Pytorch爆显存的一些常见解决办法

·3595·8 分钟·
AI摘要: 本文针对PyTorch训练过程中显存爆炸的问题提供了两种解决方案:一是通过`torch.cuda.memory_allocated(device)`逐步骤监控显存占用情况以定位瓶颈;二是分析计算图累积机制,指出在循环中不当操作(如append/累加loss)会导致历史变量长期驻留内存,并强调需使用detach或item主动释放张量而非仅依赖no_grad()。文中还展示了自定义Trainer类的实现案例,说明如何避免hidden_states等中间结果被意外保留。

torch.cuda.memory_allocated(device)

通过在Forward的每个步骤log出此时占用的显存,就能知道哪一步的显存占用最大。

for i, batch in enumerate(train_loader):
    print("1:", torch.cuda.memory_allocated(0))

    outputs = model(**batch)
    print("2:", torch.cuda.memory_allocated(0))

    loss = outputs.loss
    print("3:", torch.cuda.memory_allocated(0))

    loss.backward()
    print("4:", torch.cuda.memory_allocated(0))

    optimizer.step()
    optimizer.zero_grad()
    print("5:", torch.cuda.memory_allocated(0))

累计计算图

Pytorch中的很多变量背后都是放在计算图中,因此很容易误导致计算图累计。

比如在for循环中append loss,或者累加loss,那么此时,就会导致计算图累计,之前的所有变量都将保存,最终爆显存。

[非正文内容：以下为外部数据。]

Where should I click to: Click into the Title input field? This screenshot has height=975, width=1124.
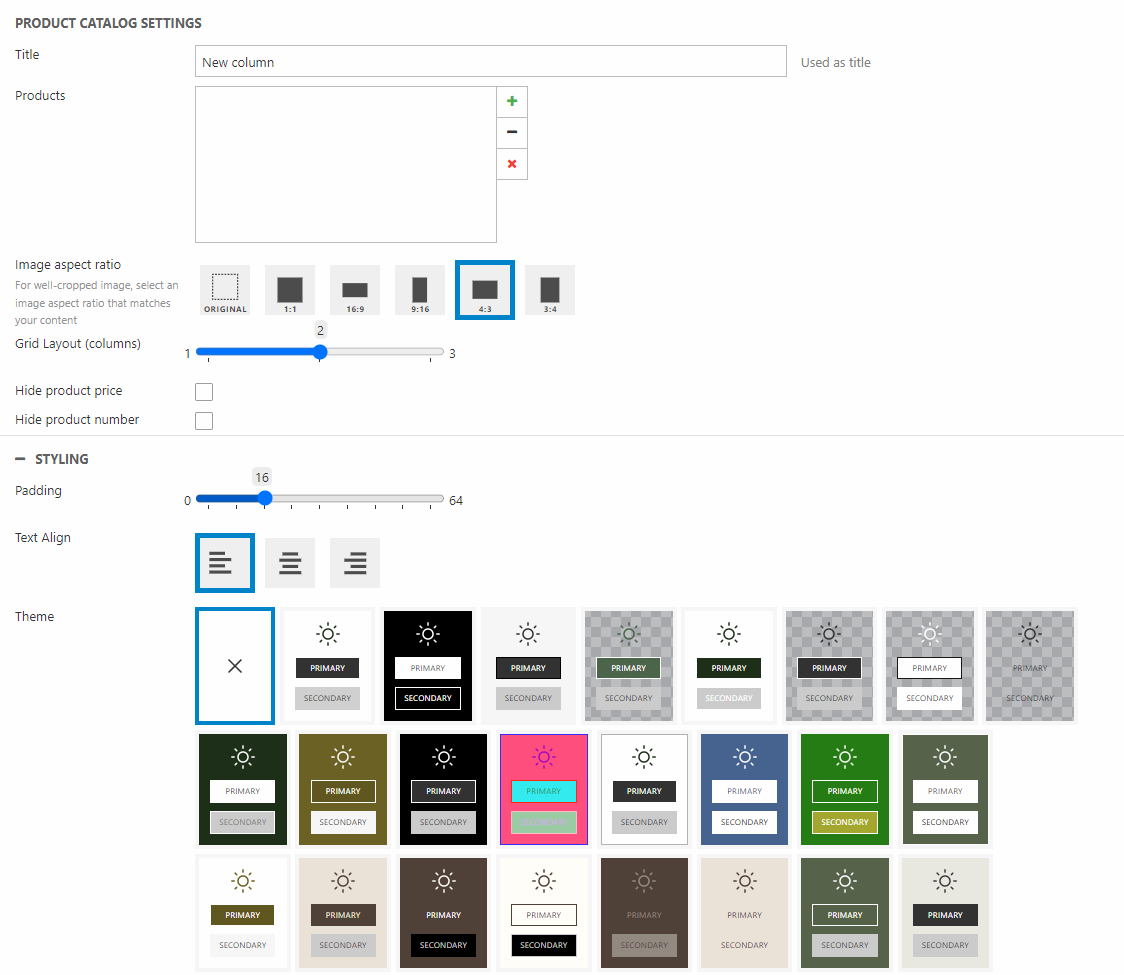click(x=490, y=62)
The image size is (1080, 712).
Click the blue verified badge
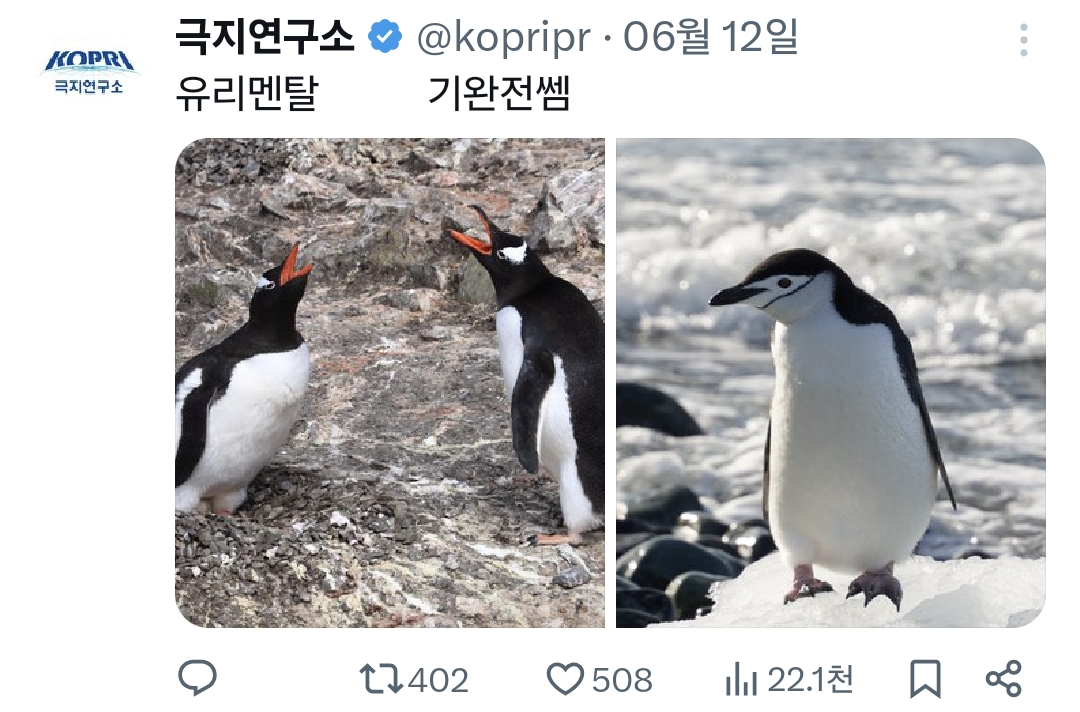385,36
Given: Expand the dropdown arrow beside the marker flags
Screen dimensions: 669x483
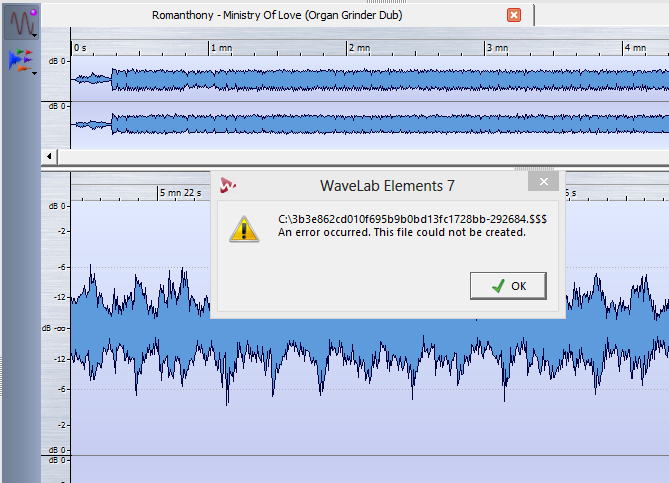Looking at the screenshot, I should click(35, 72).

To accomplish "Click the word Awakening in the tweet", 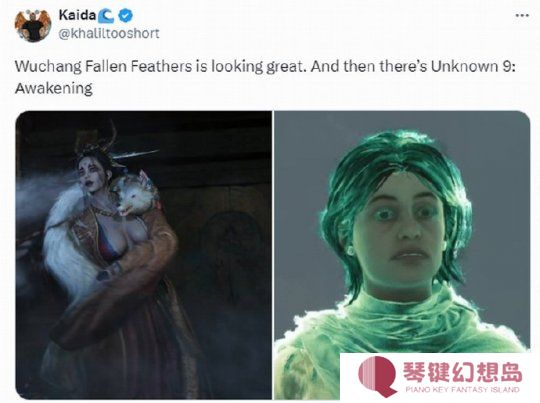I will [54, 89].
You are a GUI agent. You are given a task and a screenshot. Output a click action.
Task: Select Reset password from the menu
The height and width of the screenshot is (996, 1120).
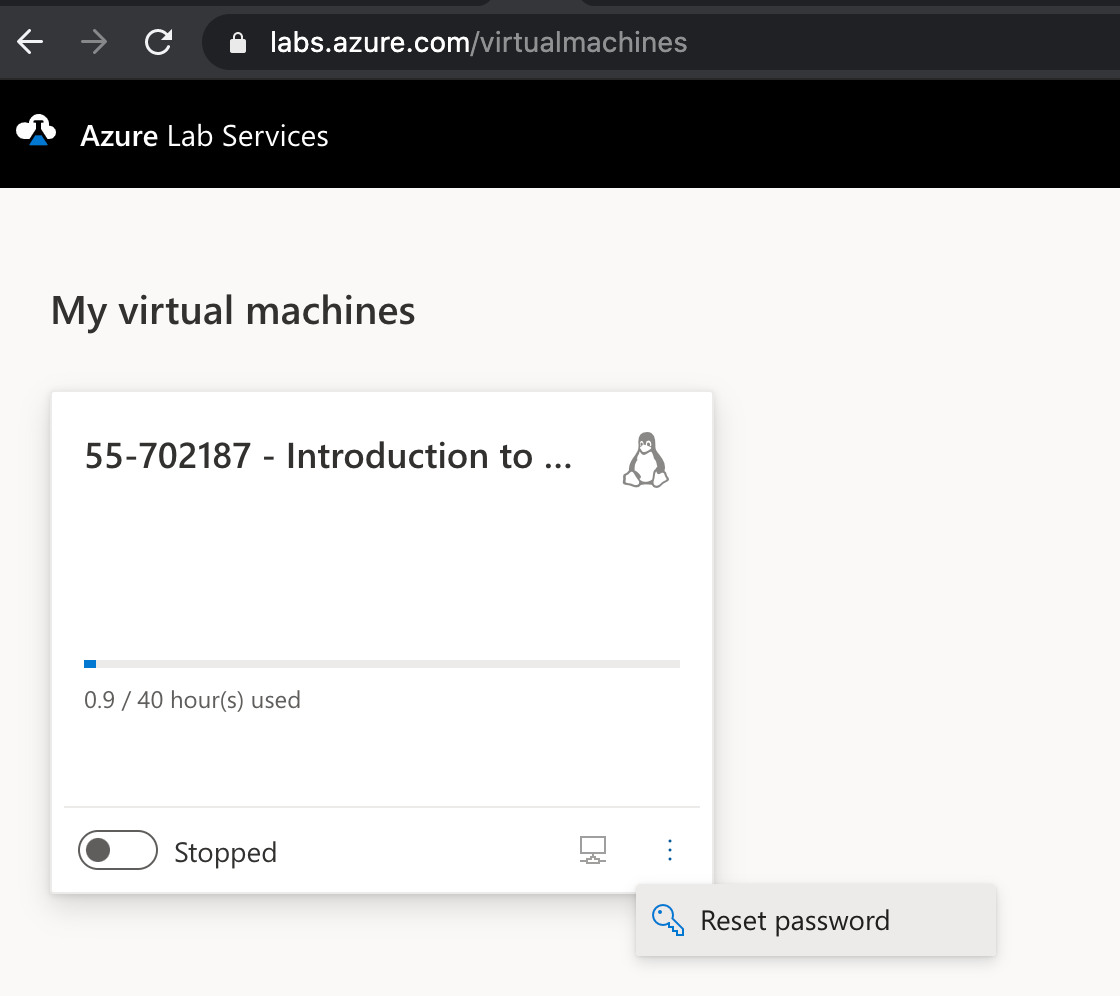click(x=795, y=919)
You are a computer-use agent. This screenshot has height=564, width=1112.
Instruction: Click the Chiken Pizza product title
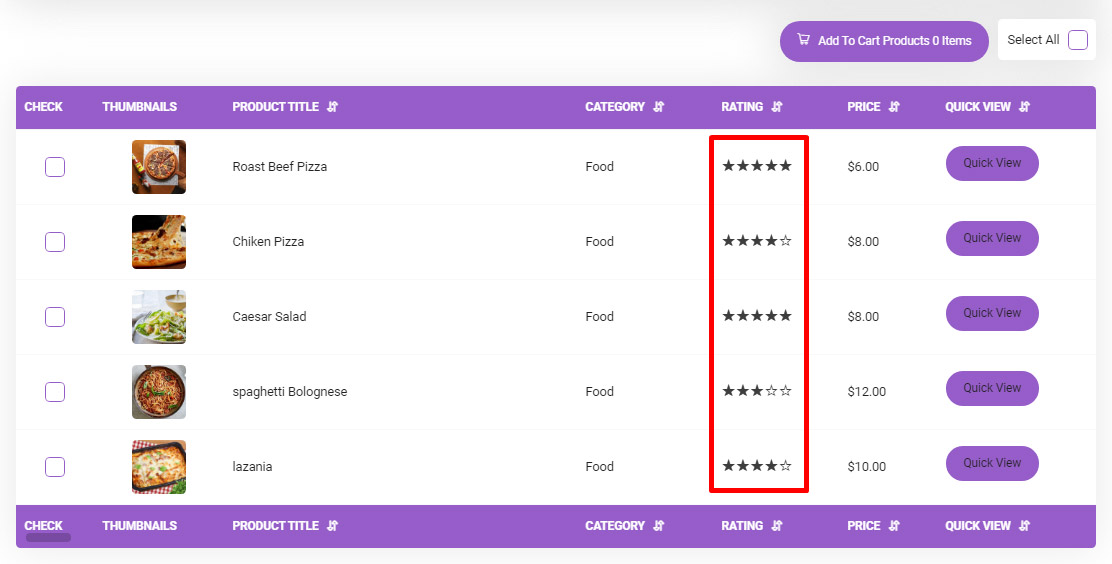(x=268, y=242)
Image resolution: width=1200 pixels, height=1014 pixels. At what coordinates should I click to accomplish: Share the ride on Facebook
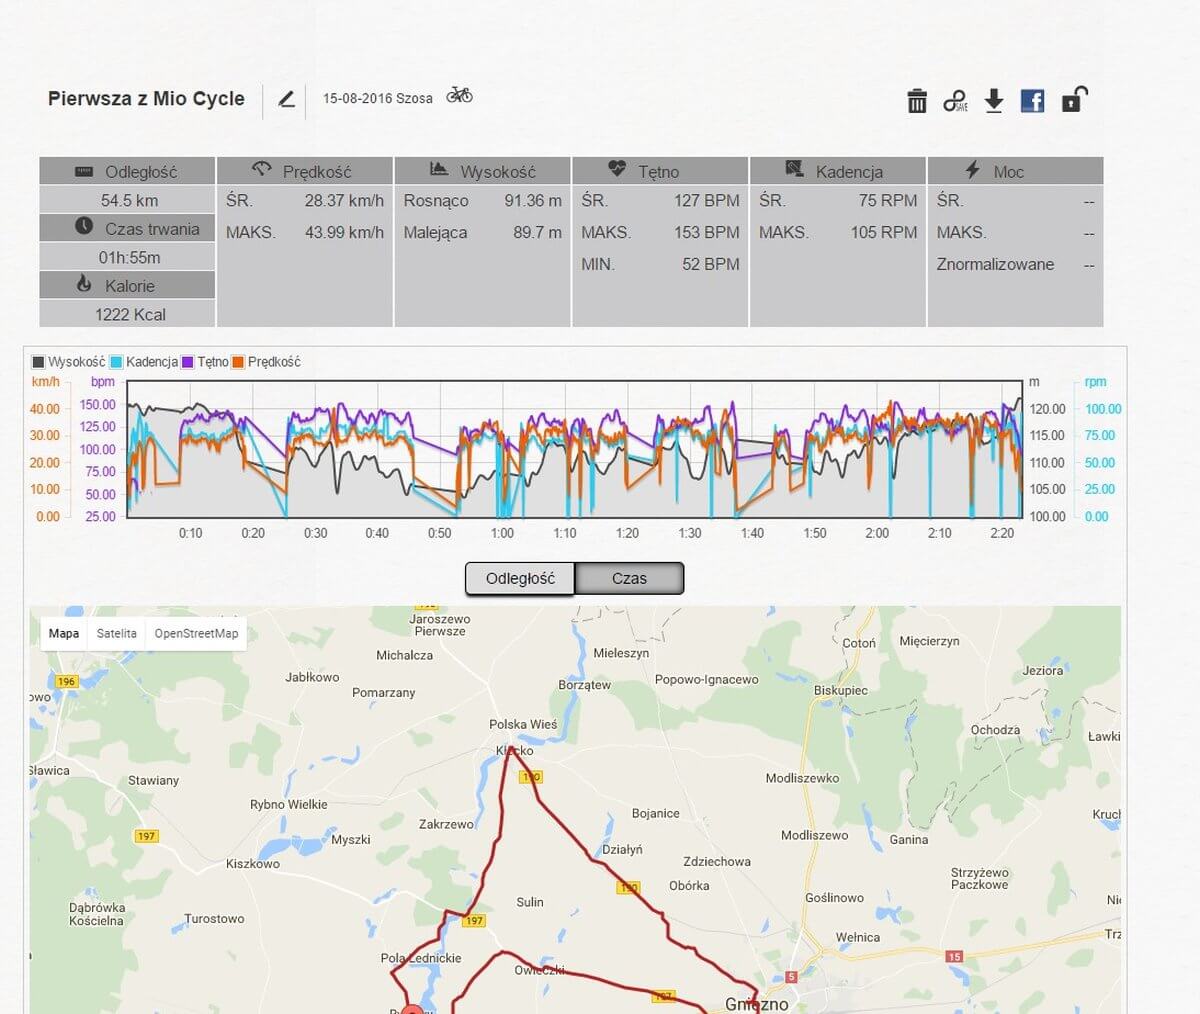pos(1032,100)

with torch.no_grad()可以组织计算梯度,但是并不会释放累计的张量,只有detach或者item才能。



import swanlab
from swanlab.integration.transformers import SwanLabCallback
from transformers import Trainer, TrainingArguments, DataCollatorWithPadding
import torch
import torch.nn as nn
import torch.nn.functional as F
from transformers import Trainer
from torch.utils.data import DataLoader, Sampler
import torch
import math
import random


swanlab_callback = SwanLabCallback(
    project="map", 
    experiment_name=config['name'],
)

callbacks = []

if ENV == "SERVER":
    callbacks.append(swanlab_callback)



class SupConTrainer(Trainer):
    def __init__(self, contrastive_weight=0.1, *args, **kwargs):
        super().__init__(*args, **kwargs)
        self.contrastive_weight = contrastive_weight

    def compute_loss(self, model, inputs, return_outputs=False, **kwargs):

        # ⚡ 训练阶段需要 hidden states
        # print("1:", torch.cuda.memory_allocated(0))
        # 标准的 forward
        outputs = model(**inputs, output_hidden_states=True)
        # print("outputs:", outputs)
        # print("2:", torch.cuda.memory_allocated(0))
        logits = outputs.logits
        labels = inputs["labels"]

        # -------- 1. 交叉熵损失 --------
        ce_loss = F.cross_entropy(logits, labels)
        # print("3:", torch.cuda.memory_allocated(0))
        # -------- 2. 对比学习损失 --------
        # 取最后一层 hidden states (batch_size, hidden_dim)
        hidden_states = outputs.hidden_states[-1][:, 0, :]  # [CLS]向量

        # 单位化
        hidden_states = F.normalize(hidden_states, dim=-1)
        # print("4:", torch.cuda.memory_allocated(0))
        # 相似度矩阵 (batch, batch)
        similarity_matrix = torch.matmul(hidden_states, hidden_states.T)
        # print("5:", torch.cuda.memory_allocated(0))
        # 只取同类样本作为正样本
        mask = labels.unsqueeze(0) == labels.unsqueeze(1)  # (batch, batch)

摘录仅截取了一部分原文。